Reports suggested that the said action plan will take 10-12 weeks for implementation, and further timeframe will depend on the RBI’s inspection. Based on the satisfaction level, the regulator will lift the ban, the official said at an analysts meet.
In December last year, RBI temporarily barred HDFC Bank from launching new digital banking initiatives and issuing new credit cards after taking a serious view of service outages at the lender over the last two years.
“RBI has issued an order dated December 2, 2020, to HDFC Bank Ltd with regard to certain incidents of outages in the internet banking/ mobile banking/ payment utilities of the bank over the past two years, including the recent outages in the bank’s internet banking and payment system on November 21, 2020, due to a power failure in the primary data centre,” HDFC Bank had said in a regulatory filing.
The bank has been penalised for two major outages, one in November 2018 and the other in December 2019.
Taking a stern view of the repeated outages, RBI Governor Shaktikanta had said the regulator had some concerns about certain deficiencies and it was necessary that the HDFC Bank strengthens its IT systems before expanding further.
“… we cannot have thousands and lakhs of customers who are using digital banking to be in any kind of difficulty for hours together and especially when we are ourselves giving so much emphasis on digital banking.

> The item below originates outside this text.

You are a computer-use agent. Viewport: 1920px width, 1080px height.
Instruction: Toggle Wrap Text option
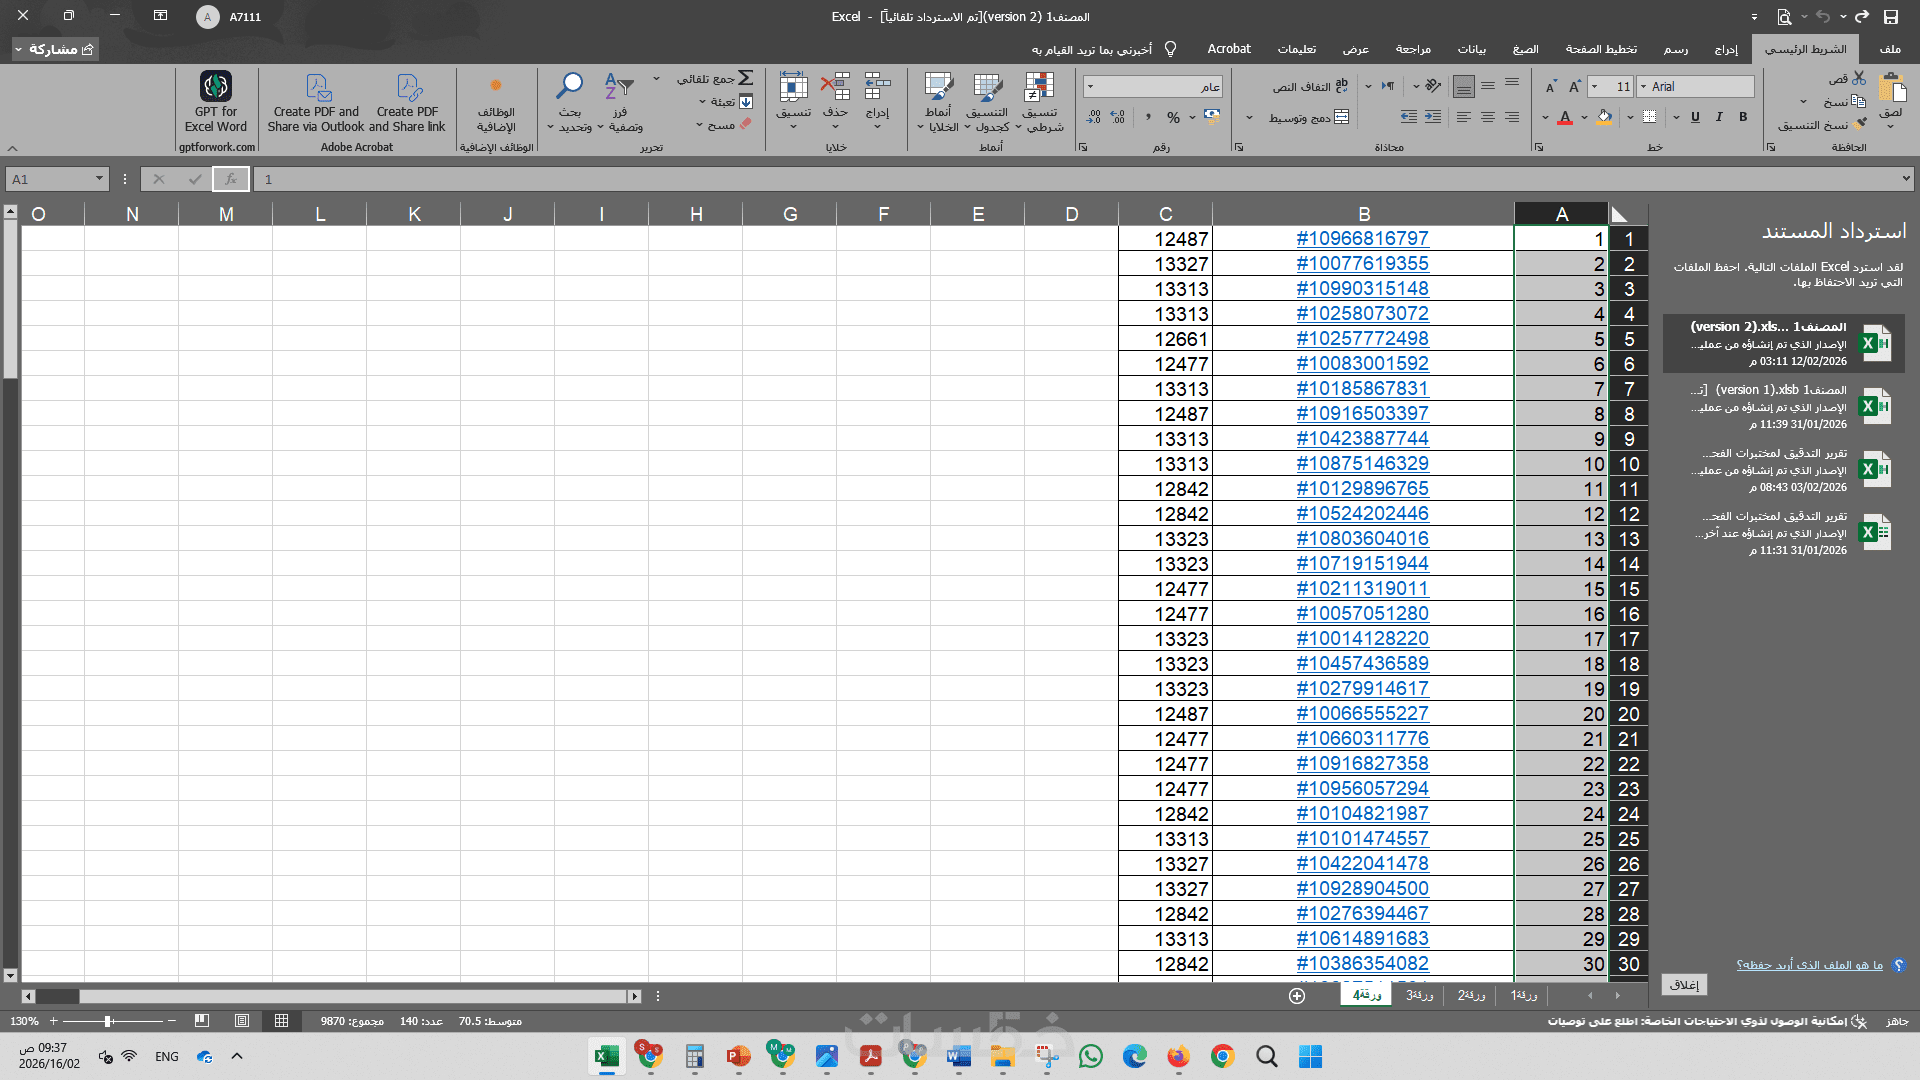point(1310,87)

Public confidence in digital banking has to be maintained,” Das had said in December.
HDFC Bank, the largest lender by assets in the private sector, has been classified as a systemically important entity by the RBI in the past. It is also the largest issuer of credit cards and has a significant share in the payment processing segment.
The bank is the largest issuer of credit cards and had 1.49 crore customers as of September 2020 while on the debit cards front, it had 3.38 crore customers.
Earlier, HDFC Bank’s Managing Director and Chief Executive Officer Shashidhar Jagdishan had apologised to customers and promised to work on the deficiencies.
“Some of our strategic digital initiatives to improve the front-end digital experience, improve digital origination, straight-through processing, next generation of mobile and internet banking, APIs based banking on the edge etc would now be readied and launched post the approval and clearance from the regulator,” Jagdishan had said.